[Dataset entries]
★ ★ ★ ★
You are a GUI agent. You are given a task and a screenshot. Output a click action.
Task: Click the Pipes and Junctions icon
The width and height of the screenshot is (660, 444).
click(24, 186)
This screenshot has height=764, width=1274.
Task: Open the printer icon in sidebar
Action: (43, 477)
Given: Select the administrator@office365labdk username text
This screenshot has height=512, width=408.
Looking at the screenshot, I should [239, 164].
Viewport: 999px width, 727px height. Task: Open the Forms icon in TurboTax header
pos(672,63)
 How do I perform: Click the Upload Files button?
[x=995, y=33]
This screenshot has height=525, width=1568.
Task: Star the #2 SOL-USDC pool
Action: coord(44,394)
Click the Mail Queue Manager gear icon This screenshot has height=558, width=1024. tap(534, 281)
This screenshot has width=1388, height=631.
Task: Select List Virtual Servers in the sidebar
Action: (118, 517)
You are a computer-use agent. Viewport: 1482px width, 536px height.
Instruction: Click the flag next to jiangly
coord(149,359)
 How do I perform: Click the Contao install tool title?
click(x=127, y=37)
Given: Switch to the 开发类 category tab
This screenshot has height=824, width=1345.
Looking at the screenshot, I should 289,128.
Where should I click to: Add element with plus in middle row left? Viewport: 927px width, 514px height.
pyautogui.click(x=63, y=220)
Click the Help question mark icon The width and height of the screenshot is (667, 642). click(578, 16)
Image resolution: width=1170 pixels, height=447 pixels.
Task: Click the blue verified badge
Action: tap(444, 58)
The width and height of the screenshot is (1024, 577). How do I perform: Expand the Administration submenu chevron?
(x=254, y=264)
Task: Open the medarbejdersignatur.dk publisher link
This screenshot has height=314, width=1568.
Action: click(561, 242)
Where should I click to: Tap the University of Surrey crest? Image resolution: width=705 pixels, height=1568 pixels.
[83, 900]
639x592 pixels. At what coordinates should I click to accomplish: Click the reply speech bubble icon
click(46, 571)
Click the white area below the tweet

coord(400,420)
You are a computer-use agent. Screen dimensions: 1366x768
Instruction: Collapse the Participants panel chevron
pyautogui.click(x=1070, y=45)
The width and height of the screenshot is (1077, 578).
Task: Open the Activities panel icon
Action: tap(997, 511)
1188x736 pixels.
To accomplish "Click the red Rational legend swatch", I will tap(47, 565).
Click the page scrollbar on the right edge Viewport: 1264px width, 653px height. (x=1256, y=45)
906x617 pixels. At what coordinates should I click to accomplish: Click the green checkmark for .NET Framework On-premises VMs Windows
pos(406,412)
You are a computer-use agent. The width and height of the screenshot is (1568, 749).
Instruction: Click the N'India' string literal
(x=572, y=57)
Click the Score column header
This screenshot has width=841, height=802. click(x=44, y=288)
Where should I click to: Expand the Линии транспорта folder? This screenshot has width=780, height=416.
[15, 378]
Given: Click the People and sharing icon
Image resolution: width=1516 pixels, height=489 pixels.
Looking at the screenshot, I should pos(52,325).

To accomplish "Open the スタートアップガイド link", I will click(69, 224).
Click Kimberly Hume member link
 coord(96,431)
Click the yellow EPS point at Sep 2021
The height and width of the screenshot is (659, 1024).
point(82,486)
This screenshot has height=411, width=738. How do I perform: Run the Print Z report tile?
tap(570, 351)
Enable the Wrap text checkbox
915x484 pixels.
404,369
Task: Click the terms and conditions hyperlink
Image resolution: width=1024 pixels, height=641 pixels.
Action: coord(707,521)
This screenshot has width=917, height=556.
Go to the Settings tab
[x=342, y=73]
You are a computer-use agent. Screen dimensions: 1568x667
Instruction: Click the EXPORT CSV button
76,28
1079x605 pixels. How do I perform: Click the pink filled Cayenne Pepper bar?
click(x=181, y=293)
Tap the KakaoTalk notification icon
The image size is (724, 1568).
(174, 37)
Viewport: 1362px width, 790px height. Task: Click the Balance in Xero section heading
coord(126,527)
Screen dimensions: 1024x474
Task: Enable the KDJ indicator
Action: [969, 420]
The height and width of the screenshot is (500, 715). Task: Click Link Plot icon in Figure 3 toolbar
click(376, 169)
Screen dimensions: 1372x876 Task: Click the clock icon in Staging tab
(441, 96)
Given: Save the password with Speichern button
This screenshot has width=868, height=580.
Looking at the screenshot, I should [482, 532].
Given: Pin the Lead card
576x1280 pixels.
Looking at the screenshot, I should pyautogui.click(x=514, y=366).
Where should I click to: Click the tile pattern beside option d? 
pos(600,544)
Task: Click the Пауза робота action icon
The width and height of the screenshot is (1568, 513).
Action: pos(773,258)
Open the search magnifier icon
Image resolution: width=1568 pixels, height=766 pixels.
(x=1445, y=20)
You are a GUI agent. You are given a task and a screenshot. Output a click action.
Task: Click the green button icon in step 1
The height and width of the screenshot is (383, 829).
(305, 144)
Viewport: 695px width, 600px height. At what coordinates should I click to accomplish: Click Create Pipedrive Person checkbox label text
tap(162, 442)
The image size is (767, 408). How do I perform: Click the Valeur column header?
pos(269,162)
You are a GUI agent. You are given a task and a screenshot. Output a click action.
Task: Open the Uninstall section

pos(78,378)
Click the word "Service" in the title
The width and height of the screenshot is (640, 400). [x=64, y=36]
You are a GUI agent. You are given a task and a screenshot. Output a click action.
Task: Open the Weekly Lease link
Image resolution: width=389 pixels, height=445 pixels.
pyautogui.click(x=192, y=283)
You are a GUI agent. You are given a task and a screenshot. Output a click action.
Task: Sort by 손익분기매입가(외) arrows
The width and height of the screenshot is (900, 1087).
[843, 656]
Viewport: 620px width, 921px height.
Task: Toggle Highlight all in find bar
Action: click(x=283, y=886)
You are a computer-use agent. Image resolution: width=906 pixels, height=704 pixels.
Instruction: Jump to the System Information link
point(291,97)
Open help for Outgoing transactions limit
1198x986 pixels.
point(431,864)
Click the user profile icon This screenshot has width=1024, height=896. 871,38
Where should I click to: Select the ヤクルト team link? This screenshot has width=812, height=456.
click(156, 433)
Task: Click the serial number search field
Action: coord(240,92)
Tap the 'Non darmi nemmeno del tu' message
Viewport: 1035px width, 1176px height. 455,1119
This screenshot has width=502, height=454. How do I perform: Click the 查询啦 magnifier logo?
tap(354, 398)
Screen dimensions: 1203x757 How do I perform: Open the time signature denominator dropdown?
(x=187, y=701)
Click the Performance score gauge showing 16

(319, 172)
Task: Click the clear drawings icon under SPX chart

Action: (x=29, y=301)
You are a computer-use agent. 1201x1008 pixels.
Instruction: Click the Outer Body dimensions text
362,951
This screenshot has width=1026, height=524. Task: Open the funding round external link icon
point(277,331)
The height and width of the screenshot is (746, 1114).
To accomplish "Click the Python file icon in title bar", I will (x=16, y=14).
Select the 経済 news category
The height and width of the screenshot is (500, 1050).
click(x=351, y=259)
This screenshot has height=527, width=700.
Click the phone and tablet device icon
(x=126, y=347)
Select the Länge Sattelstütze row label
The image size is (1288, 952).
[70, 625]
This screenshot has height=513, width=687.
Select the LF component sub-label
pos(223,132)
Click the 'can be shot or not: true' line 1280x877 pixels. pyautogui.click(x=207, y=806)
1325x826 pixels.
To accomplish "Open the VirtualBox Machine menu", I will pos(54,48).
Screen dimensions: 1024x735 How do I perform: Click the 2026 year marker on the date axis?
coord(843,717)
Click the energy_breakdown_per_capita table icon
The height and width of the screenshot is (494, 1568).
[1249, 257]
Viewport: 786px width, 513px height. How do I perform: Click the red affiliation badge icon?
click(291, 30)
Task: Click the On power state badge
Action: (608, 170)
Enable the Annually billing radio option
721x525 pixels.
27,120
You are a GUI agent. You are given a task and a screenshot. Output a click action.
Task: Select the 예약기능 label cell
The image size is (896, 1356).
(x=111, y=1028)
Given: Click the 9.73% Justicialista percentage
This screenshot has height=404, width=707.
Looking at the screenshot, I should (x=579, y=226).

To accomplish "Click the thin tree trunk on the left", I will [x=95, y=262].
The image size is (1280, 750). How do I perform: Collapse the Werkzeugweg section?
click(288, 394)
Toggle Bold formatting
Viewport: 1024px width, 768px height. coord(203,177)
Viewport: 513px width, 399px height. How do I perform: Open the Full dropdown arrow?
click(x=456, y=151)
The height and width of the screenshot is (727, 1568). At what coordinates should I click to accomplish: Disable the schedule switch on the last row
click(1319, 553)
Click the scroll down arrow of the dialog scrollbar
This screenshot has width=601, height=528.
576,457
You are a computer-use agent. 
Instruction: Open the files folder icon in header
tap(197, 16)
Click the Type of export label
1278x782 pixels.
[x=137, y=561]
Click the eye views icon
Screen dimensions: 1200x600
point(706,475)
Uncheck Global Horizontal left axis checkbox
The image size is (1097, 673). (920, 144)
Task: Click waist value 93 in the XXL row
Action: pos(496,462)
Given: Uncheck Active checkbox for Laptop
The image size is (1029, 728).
★ ★ ★ ★
• [Problem details]
Copy the lines of the entries above that mention "scrollbar".

• [Your response]
Click the page scrollbar on the right edge Viewport: 1264px width, 653px height. (x=1256, y=45)
Click the scroll down arrow of the dialog scrollbar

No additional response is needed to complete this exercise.